Losing Weight- Where to Start?
Losing weight is simple, but often not easy to implement.
To lose weight, you really only need to know a few things. Easy enough. Unfortunately, it might be a while before you start to see results. Here are a few basic tips for losing weight.
The Key: Less Calories
To lose weight, you basically just have to burn more calories than you eat. If the body does not get enough energy from the food you eat, it will start to use its fat reserves. You can create a calorie deficit by reducing your calorie intake or exercise more. It sounds easy, but is it?
Often, diet fads result in fast weight loss, although the weight lost is usually from water and muscle, which is not exactly healthy. Fat loss is what is really important.
When dieting, it is very important to eat enough protein. Otherwise, the body starts to lose muscle. Carbohydrates and fat are different. Here, only the calories you eat count, regardless of what kind of food they come from.
Choosing the Right Diet
To find a good diet that really helps with fat loss, you have to keep the following in mind:
- To lose weight you need to cut calories
- You need to get enough protein to maintain muscle mass.
- Make sure your diet is comfortable enough to stick to in the long run
- Your diet should consist mainly of unprocessed and filling foods.
Whether or not you count your daily calories is up to you. Some people enjoy counting and find it effective, and some do not.
When it comes to protein intake, consider your activity level. The less you exercise, the less protein the body needs. If you exercise a lot, 1.4-2 grams of protein per kilogram of your body weight is a good guideline for estimating what you need per day.
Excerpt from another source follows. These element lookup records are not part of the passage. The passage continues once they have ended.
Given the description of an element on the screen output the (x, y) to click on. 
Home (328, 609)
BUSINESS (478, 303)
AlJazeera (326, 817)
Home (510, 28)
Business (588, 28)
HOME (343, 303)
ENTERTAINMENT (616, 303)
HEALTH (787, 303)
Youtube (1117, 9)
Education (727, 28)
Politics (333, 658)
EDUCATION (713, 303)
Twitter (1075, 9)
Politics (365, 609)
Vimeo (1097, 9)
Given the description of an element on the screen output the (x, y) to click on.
Why Protein is Important for Losing Weight
Protein:
- protects the body from losing muscle
- satisfies well and prevents food cravings
- prevents a decrease in your metabolism (i.e. how many calories you burn at rest)
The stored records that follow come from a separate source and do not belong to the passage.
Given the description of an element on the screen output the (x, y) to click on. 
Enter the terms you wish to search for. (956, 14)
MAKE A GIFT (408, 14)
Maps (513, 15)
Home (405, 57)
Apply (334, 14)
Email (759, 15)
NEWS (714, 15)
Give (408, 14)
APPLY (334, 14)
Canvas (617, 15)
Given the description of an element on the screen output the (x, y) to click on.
Do You Have to Exercise to Lose Weight?
No, as long as you eat fewer calories, you will lose weight. However, exercise can only help you. Strength training protects against muscle loss, and endurance training increases calorie consumption.
Prevent the Yo-Yo Effect
The key to keeping weight loss is changing your behaviour. To prevent gaining back weight that you have lost consider these tips:
- Leave room for flexibility: if you are too strict with yourself, you might be tempted to fall back into old habits. So treat yourself every once in a while.
- Routines are important. It is easier to resist temptation if you stick to a set routine.